25 Jun Seminar: Feminist Posthumanisms (Cate Sandiland), Sydney, 16 July 2018
Feminist Posthumanisms: Lives in Ruins
A workshop with Cate Sandiland
16 July, 2018
10 am – 12:30pm
SOPHI Common Room (822 Brennan McCallum Building)
University of Sydney
In conjunction with a public lecture as part of the HUMANNATURE Sydney Environmental Humanities Lecture Series (13 July 2018), Professor Catriona (Cate) Sandilands will be leading a seminar on 16 July 2018. The seminar’s purpose is to create a collaborative space for thinking through intersectional, multispecies feminist perspectives on posthumanism by reading and discussing Larissa Lai’s novel Salt-Fish Girl (2002), which highlights interspecies lives, memories, and intimacies in the midst of technocapitalist and other ruins.
In preparation for the workshop, participants are asked to read the novel and write an informal, one-page reflection (to share with others at the workshop) on the ways it might relate, potentially in unexpected ways, to their own area of research.

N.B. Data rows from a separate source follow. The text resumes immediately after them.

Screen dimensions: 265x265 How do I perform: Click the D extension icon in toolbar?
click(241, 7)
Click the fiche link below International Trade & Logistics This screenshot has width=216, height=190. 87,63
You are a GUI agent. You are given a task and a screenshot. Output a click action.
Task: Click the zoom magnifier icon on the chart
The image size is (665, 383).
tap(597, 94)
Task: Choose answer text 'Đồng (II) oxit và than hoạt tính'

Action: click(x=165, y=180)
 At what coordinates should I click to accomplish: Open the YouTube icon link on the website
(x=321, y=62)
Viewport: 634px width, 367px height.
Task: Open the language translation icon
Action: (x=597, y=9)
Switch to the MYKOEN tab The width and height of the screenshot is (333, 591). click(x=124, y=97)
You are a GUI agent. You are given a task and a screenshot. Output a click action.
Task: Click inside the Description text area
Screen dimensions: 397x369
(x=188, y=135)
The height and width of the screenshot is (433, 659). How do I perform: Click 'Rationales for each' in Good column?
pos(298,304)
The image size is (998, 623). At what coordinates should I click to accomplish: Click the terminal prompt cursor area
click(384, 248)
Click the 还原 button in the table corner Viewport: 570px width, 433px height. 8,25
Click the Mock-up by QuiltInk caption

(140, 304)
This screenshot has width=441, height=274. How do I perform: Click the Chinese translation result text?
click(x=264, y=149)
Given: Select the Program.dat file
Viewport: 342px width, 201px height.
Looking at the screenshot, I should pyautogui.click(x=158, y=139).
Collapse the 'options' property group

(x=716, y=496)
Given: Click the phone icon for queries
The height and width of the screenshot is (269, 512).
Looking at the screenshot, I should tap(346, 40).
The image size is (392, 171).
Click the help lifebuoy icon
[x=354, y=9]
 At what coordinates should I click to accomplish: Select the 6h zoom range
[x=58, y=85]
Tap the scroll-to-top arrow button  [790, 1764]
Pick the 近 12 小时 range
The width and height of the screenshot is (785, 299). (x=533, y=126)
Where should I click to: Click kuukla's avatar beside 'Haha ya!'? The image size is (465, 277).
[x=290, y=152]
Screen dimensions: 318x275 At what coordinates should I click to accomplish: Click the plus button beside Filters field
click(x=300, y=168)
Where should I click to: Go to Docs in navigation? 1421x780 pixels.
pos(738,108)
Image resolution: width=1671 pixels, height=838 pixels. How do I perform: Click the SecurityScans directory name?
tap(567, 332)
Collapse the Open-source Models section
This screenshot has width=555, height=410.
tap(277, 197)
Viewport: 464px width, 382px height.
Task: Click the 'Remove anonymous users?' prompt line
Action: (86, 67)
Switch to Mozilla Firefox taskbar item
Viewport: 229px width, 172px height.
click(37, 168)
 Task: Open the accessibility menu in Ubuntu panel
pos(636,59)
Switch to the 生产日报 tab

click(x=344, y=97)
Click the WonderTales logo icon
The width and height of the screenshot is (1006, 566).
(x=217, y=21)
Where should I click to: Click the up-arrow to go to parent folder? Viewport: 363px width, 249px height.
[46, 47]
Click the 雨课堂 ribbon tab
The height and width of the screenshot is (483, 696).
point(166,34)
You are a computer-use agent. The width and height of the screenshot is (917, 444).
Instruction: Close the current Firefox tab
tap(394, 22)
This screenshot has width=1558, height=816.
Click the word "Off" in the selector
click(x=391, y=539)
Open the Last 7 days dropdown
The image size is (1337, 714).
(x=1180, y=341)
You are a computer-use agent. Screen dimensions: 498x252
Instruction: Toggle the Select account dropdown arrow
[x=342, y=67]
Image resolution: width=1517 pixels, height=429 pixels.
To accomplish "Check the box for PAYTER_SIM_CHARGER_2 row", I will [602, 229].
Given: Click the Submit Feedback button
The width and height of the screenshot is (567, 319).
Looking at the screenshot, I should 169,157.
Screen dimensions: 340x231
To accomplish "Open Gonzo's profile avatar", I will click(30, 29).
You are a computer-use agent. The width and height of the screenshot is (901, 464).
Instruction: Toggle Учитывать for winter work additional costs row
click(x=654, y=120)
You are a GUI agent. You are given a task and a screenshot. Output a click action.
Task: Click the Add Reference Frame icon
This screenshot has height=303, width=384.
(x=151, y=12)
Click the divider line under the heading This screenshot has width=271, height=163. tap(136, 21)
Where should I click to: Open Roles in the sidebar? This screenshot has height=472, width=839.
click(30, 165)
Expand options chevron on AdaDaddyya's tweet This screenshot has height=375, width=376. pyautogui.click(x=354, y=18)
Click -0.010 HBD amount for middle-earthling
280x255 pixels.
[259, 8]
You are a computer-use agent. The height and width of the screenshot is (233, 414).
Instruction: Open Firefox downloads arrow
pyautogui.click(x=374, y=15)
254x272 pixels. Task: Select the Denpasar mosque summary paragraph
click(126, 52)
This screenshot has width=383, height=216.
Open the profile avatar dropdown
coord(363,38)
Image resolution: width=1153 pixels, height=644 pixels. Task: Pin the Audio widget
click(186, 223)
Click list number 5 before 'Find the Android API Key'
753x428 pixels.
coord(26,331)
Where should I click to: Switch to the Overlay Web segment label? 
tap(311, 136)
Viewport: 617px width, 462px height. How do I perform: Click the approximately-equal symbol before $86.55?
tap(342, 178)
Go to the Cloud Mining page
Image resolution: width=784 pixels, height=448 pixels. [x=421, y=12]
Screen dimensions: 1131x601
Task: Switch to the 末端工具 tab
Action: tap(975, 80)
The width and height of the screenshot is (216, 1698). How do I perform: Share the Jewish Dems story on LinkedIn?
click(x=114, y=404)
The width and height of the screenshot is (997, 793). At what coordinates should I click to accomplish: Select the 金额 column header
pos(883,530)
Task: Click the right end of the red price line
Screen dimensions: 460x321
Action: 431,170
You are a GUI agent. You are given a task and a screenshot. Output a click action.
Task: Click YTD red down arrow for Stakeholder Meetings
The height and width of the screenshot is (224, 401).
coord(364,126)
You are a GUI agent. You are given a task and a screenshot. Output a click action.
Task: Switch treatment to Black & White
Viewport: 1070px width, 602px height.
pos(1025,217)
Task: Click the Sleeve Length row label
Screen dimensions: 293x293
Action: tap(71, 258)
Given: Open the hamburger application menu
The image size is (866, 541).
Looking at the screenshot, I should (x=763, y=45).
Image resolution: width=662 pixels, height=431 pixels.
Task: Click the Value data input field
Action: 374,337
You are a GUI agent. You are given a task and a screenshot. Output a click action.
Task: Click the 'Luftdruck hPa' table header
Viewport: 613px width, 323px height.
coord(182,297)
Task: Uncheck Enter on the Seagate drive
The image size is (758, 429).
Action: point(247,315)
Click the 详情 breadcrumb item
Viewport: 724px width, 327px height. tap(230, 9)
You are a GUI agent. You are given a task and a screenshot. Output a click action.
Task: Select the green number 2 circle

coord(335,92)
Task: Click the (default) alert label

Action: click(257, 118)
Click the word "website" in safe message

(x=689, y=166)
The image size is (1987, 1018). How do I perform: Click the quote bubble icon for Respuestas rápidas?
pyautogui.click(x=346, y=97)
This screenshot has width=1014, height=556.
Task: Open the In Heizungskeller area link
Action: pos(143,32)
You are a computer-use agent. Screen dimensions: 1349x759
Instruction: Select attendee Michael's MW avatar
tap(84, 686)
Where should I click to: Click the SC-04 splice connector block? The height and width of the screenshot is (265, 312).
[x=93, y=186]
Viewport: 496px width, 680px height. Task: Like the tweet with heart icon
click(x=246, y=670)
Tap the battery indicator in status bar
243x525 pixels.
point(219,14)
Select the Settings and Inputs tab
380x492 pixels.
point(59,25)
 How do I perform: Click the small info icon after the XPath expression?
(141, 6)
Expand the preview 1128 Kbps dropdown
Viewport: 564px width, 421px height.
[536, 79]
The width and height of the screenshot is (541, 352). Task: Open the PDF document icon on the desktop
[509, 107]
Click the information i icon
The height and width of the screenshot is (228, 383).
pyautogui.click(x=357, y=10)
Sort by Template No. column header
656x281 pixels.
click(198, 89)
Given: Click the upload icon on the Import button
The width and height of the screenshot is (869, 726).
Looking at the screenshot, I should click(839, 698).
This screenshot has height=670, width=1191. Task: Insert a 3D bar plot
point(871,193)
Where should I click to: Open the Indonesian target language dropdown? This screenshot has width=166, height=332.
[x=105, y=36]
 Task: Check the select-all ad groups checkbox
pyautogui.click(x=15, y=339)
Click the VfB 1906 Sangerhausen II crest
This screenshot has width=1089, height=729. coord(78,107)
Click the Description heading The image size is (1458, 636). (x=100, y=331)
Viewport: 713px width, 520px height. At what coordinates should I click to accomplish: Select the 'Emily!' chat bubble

To register please visit: https://goo.gl/forms/0O2duKN2QSLhHvyG3
Professor Catriona Sandilands is a professor in the Faculty of Environmental Studies at York University (Toronto, Canada). Her research, graduate supervision, and teaching lie at the intersections of environmental literature, history, and cultural studies; feminist, gender, and queer studies; and social and political theory. An internationally-recognized leader in the field of the environmental humanities, she is the author of over 60 scholarly papers, popular articles, creative works, and books including The Good-Natured Feminist: Ecofeminism and Democracy (1999); and is co-editor of This Elusive Land: Women and the Canadian Environment (2005) and Queer Ecologies: Sex, Nature, Politics, Desire (2010). She is currently completing two projects: an edited volume of poetry, fiction, and creative nonfiction on climate change in the Salish Sea (to be published in early 2019), and a series of literary nonfiction essays on urban botany and environmental history. Much of her recent work focuses on the ways in which the arts and humanities– especially creative writing and literary criticism–illuminate and shape the cultural politics of environmental change.
The Sydney Environmental Humanities Lecture Series is jointly funded and coordinated by the University of New South Wales, Macquarie University, Western Sydney University, the University of Sydney and the Australian Museum.